Needless to say, she mentions the Canadian household debt/income ratio, currently at 178 percent, as a key vulnerability for the domestic economy and financial system. Indeed, StatsCan reported today that the ratio actually edged higher in the final quarter of last year, dashing earlier hopes that Canadians might be starting to conquer their addiction to debt.
With that out of the way, Ms Wilkins turns her attention to other forms of debt. She notes the burgeoning level of public debt, led by Japan and the United States. It's clear enough from the tone of her remarks that the Bank is not an adherent of Modern Monetary Theory, even though she notes that the enormous debts of those two countries in particular are "less of a worry" than the public debts of Eurozone countries.
Ms Wilkins's focus then switches to private sector corporate debt. She notes the solid improvement in banks' balance sheets since the financial crisis -- indeed, this is one of the key reasons for her belief that the current level of international debt need not lead to a fresh crisis. However, she is concerned at the rapid growth of corporate debt in China, and also the growth in the debt of non-bank financial institutions, which have expanded to fill the gap left by traditional banks as the latter have repaired their balance sheets.

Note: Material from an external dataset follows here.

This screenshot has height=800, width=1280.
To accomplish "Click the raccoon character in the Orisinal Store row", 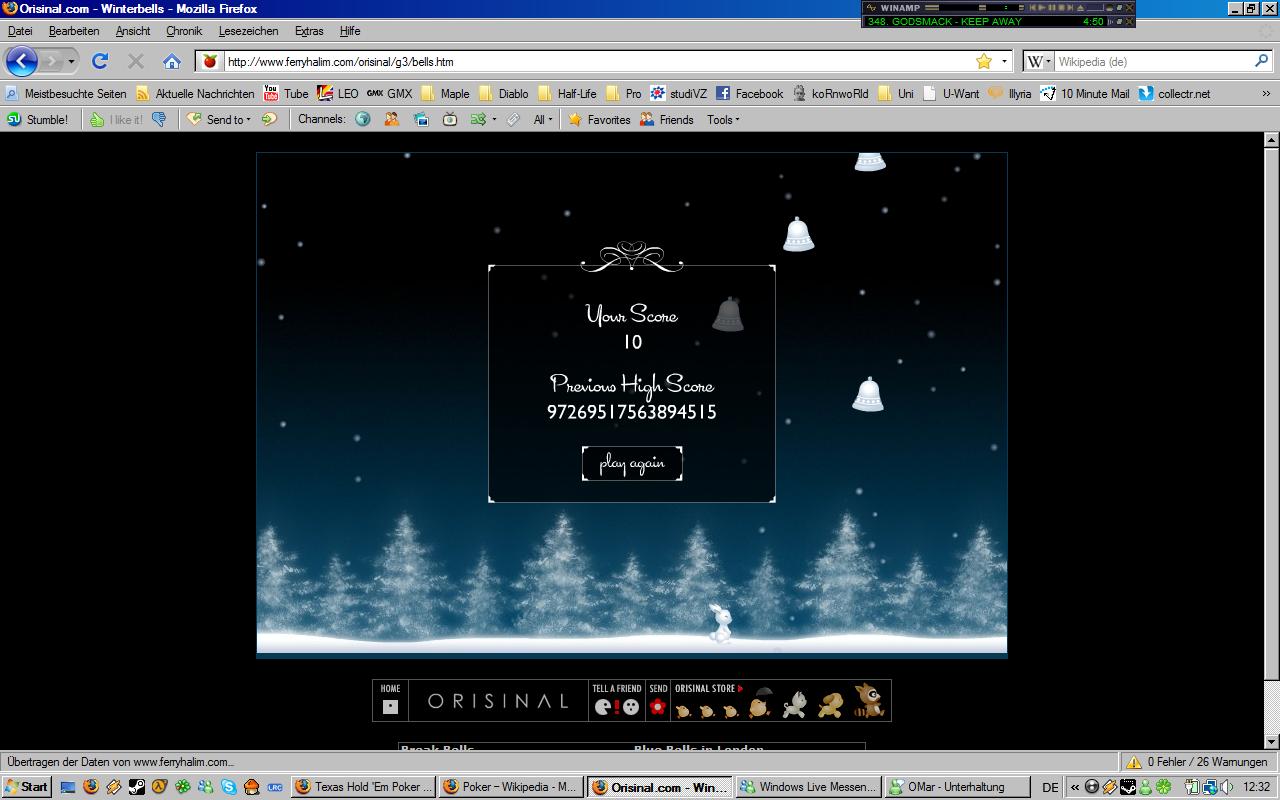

There's plenty to be gloomy about here, but in the end Ms Wilkins manages to sound an optimistic note. A crisis is probably avoidable, given that the financial system is in better shape than it was in 2007, just before the financial crisis hit; given that China is starting to take steps towards deleveraging; and given that global GDP growth makes debts easier to carry and service.
The obvious risk to this rosy scenario is that the global economic expansion is becoming positively geriatric. Anything that causes growth to slow or even reverse would soon turn bloated borrowing into a problem. In this context, Ms Wilkins identifies "one thing we should absolutely not do: have a trade war". When the world's most enthusiastic borrower is also its main trade belligerent, that's clearly a major source of risk going forward.